### Task details
Would you return exactly the lines running from the one with "uber clone script (656, 1275)" to the bottom of the listing below, and no others?

### Data excerpts
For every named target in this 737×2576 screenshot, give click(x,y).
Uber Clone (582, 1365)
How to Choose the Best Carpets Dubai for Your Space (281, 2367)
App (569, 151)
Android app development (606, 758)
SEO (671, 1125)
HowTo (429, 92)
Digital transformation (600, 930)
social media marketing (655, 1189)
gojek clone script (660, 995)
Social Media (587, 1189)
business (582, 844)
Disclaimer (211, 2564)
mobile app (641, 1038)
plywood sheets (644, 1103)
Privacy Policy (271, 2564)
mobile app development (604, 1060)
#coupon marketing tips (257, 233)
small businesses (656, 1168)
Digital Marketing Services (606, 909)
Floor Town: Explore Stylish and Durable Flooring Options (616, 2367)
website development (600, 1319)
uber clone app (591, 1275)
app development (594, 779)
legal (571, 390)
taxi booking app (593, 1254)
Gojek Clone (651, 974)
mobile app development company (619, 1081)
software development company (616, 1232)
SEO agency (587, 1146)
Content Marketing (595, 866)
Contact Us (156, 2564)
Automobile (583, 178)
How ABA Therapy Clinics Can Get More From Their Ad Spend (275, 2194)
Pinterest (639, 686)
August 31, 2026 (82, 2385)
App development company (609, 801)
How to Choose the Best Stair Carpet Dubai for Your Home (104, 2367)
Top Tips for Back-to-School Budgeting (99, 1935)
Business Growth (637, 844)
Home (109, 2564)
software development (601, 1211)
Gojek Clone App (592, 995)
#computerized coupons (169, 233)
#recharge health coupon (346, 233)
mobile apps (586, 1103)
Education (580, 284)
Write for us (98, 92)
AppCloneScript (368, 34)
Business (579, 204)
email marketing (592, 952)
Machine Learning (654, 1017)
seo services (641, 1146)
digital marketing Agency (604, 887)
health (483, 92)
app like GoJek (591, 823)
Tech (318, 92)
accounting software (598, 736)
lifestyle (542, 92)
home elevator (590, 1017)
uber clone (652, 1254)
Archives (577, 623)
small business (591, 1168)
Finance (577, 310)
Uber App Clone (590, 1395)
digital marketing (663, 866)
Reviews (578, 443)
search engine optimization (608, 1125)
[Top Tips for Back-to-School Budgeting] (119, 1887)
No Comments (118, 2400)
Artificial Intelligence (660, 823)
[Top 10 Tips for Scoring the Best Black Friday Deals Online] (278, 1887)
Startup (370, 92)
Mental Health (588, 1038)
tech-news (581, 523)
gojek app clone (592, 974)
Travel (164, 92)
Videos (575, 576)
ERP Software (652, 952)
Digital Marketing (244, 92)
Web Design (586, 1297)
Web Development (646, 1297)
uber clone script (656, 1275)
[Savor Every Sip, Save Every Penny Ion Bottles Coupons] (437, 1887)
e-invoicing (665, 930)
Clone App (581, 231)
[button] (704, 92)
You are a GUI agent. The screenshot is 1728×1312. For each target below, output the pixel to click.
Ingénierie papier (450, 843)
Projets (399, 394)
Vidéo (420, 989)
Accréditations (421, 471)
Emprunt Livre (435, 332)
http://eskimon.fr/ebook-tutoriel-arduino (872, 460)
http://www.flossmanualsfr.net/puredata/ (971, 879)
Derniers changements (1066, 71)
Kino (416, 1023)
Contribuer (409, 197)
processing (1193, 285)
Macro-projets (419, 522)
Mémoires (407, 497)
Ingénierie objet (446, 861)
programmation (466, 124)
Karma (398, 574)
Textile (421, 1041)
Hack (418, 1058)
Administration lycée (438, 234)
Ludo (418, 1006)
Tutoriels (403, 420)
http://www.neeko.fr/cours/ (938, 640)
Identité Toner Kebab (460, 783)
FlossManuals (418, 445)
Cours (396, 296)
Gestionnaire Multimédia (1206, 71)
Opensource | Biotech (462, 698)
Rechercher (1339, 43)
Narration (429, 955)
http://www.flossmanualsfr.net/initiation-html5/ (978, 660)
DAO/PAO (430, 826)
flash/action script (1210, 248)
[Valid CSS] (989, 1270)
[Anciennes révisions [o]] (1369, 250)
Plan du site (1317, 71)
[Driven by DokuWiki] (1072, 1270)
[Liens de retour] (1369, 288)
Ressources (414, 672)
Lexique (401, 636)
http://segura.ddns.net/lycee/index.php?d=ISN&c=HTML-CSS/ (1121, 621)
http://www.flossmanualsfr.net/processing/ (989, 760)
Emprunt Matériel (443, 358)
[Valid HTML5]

### Answer to this exercise
uber clone script (656, 1275)
[Savor Every Sip, Save Every Penny Ion Bottles Coupons] (437, 1887)
e-invoicing (665, 930)
Clone App (581, 231)
[button] (704, 92)
You are a GUI agent. The screenshot is 1728×1312. For each target below, output the pixel to click.
Ingénierie papier (450, 843)
Projets (399, 394)
Vidéo (420, 989)
Accréditations (421, 471)
Emprunt Livre (435, 332)
http://eskimon.fr/ebook-tutoriel-arduino (872, 460)
http://www.flossmanualsfr.net/puredata/ (971, 879)
Derniers changements (1066, 71)
Kino (416, 1023)
Contribuer (409, 197)
processing (1193, 285)
Macro-projets (419, 522)
Mémoires (407, 497)
Ingénierie objet (446, 861)
programmation (466, 124)
Karma (398, 574)
Textile (421, 1041)
Hack (418, 1058)
Administration lycée (438, 234)
Ludo (418, 1006)
Tutoriels (403, 420)
http://www.neeko.fr/cours/ (938, 640)
Identité Toner Kebab (460, 783)
FlossManuals (418, 445)
Cours (396, 296)
Gestionnaire Multimédia (1206, 71)
Opensource | Biotech (462, 698)
Rechercher (1339, 43)
Narration (429, 955)
http://www.flossmanualsfr.net/initiation-html5/ (978, 660)
DAO/PAO (430, 826)
flash/action script (1210, 248)
[Valid CSS] (989, 1270)
[Anciennes révisions [o]] (1369, 250)
Plan du site (1317, 71)
[Driven by DokuWiki] (1072, 1270)
[Liens de retour] (1369, 288)
Ressources (414, 672)
Lexique (401, 636)
http://segura.ddns.net/lycee/index.php?d=ISN&c=HTML-CSS/ (1121, 621)
http://www.flossmanualsfr.net/processing/ (989, 760)
Emprunt Matériel (443, 358)
[Valid HTML5]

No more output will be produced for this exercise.